Garage crooks ruin industry perception

Published:  06 February, 2015

The news that a former garage owner was fined £15,000 and ordered to pay a large amount of compensation to customers after charging them for major repairs that didn't need doing and weren't done anyway, unfortunately does not come as a surprise.

like this one

Of course this example is extreme, with owners charging for major work and targeting pensioners who may not know better. Thousands of pounds were raked in from bills for unrequired work which was not carried out anyway. Yet of course some members of the public believe that garages charge for unrequired work anyway, so stories such as this get the public thinking.

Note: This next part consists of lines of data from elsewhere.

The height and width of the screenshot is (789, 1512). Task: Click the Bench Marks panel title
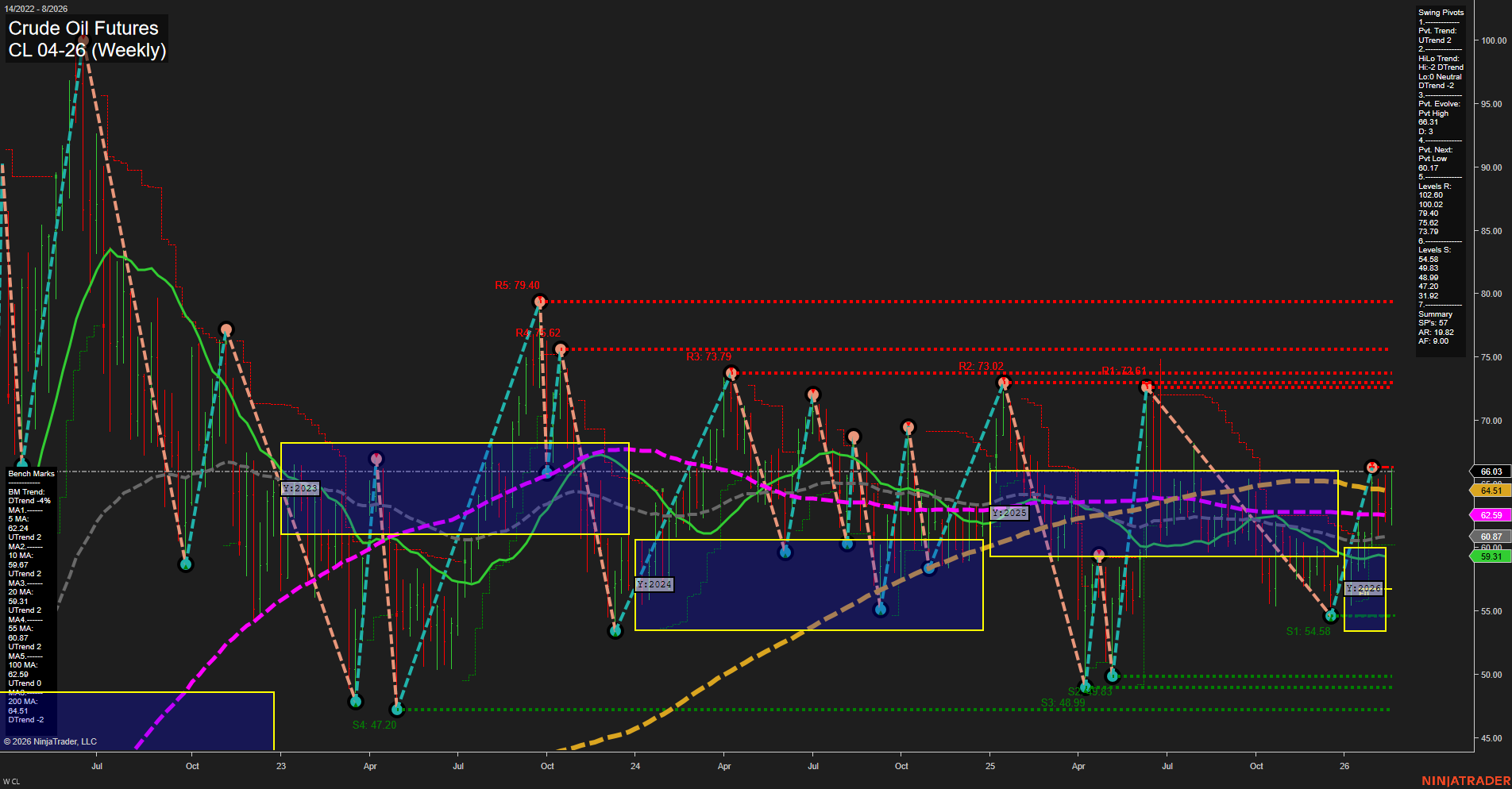[30, 472]
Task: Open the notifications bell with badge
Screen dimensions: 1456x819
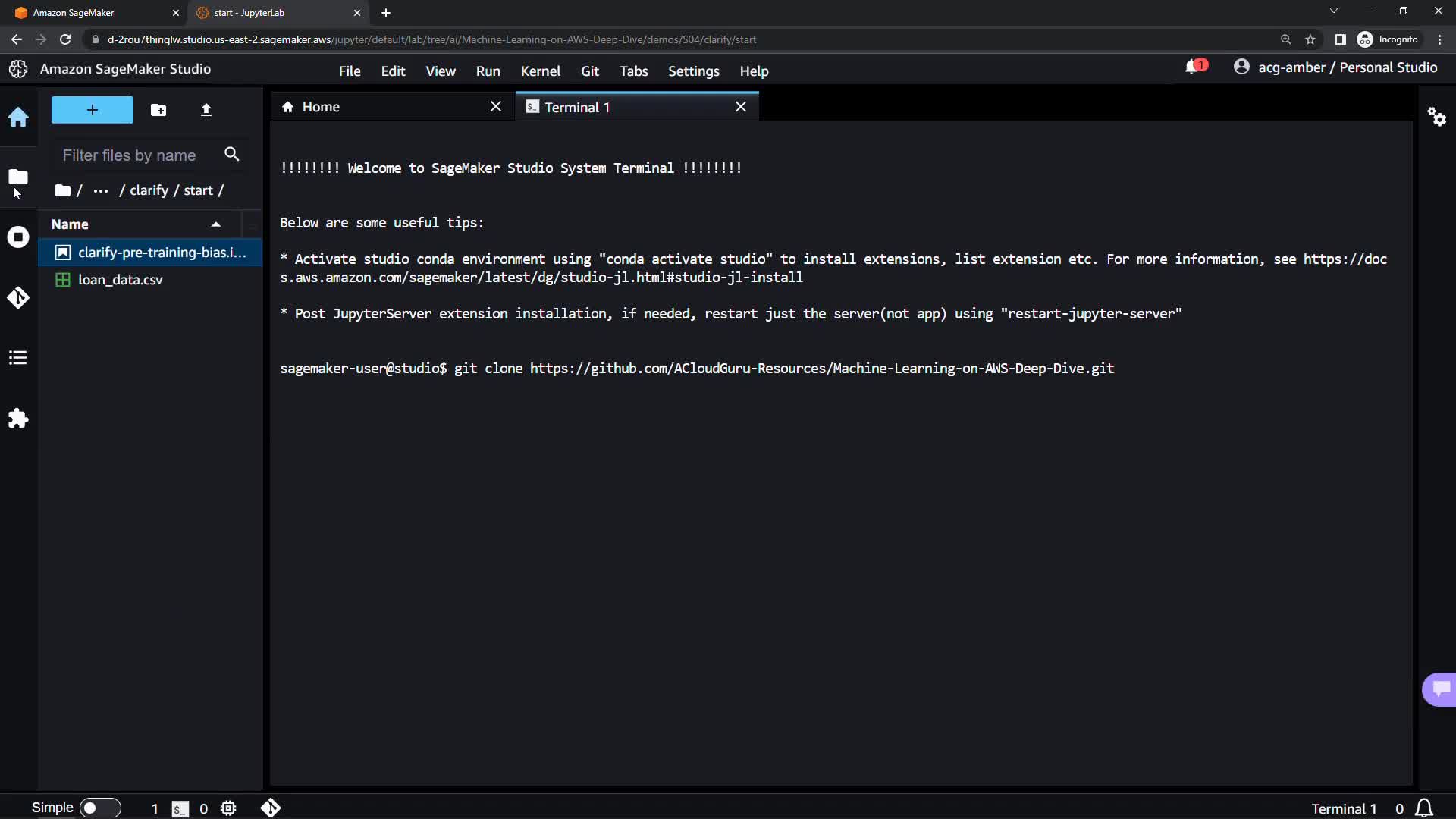Action: click(x=1194, y=67)
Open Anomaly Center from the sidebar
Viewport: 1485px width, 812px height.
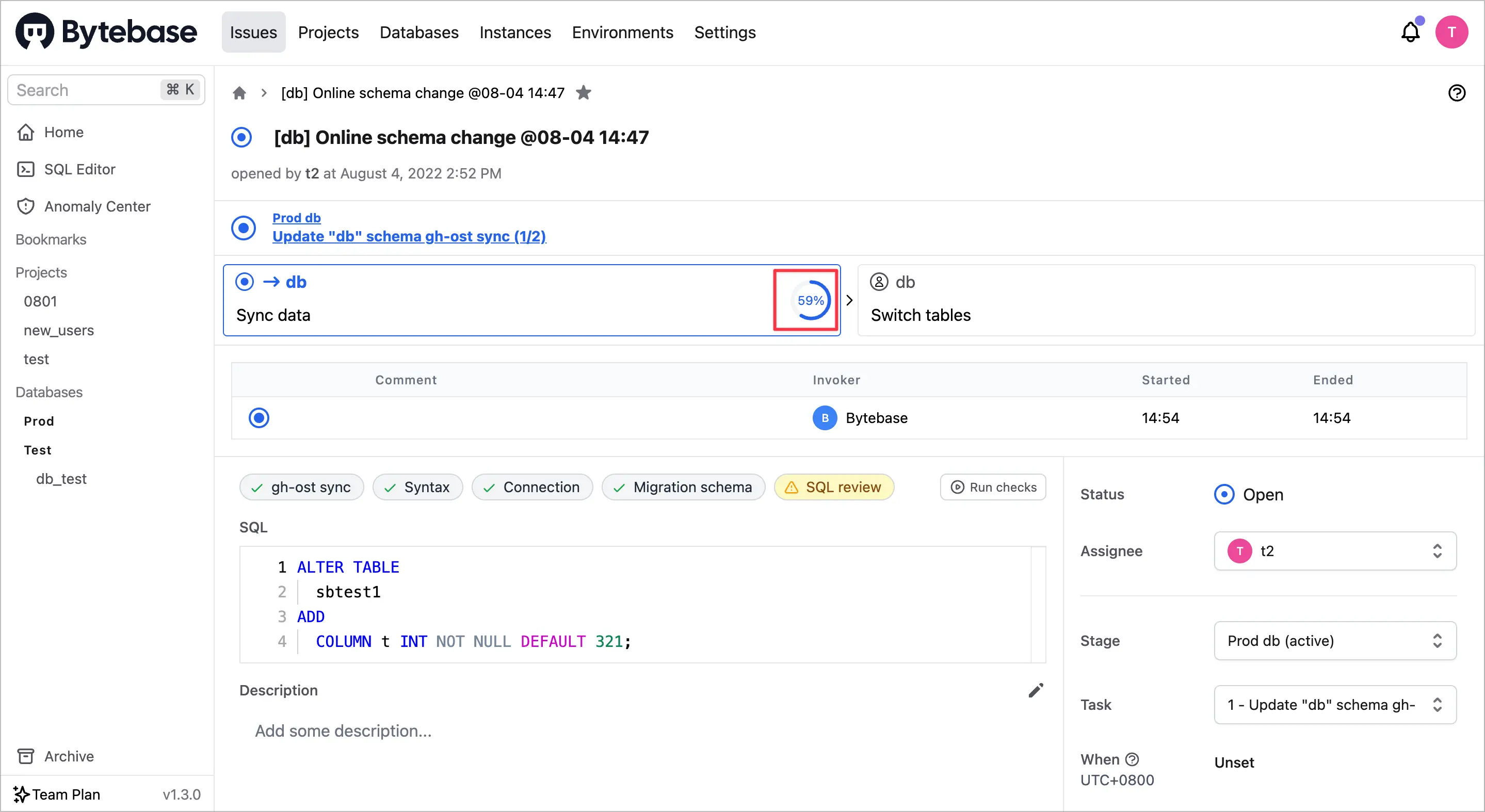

What was also obvious in the original story was the lack of balance. There was no discussion with Trading Standards to suggest this was a one-off, no comment from a workshop scheme, or Motor Codes, or an official body to explain that the industry also frowns upon this type of fraud. The garage in question is no longer trading, yet readers will undoubtedly believe that this practice goes on throughout. Preying on the vulnerable who don't know about cars, or who don't understand what to check, will especially resonate in days when cars are becoming more technical. After all, who would argue with a technician when they have your car?

The industry needs to be wary, not just of crooks posing as technicians but also a national media hungry for news. I have no doubt that if this had been a dealership, the paper would have contacted the manufacturer for a comment for fear of being sued by not giving a right to reply. Independents don't have that protection, so the fight to improve public perception is once again dented.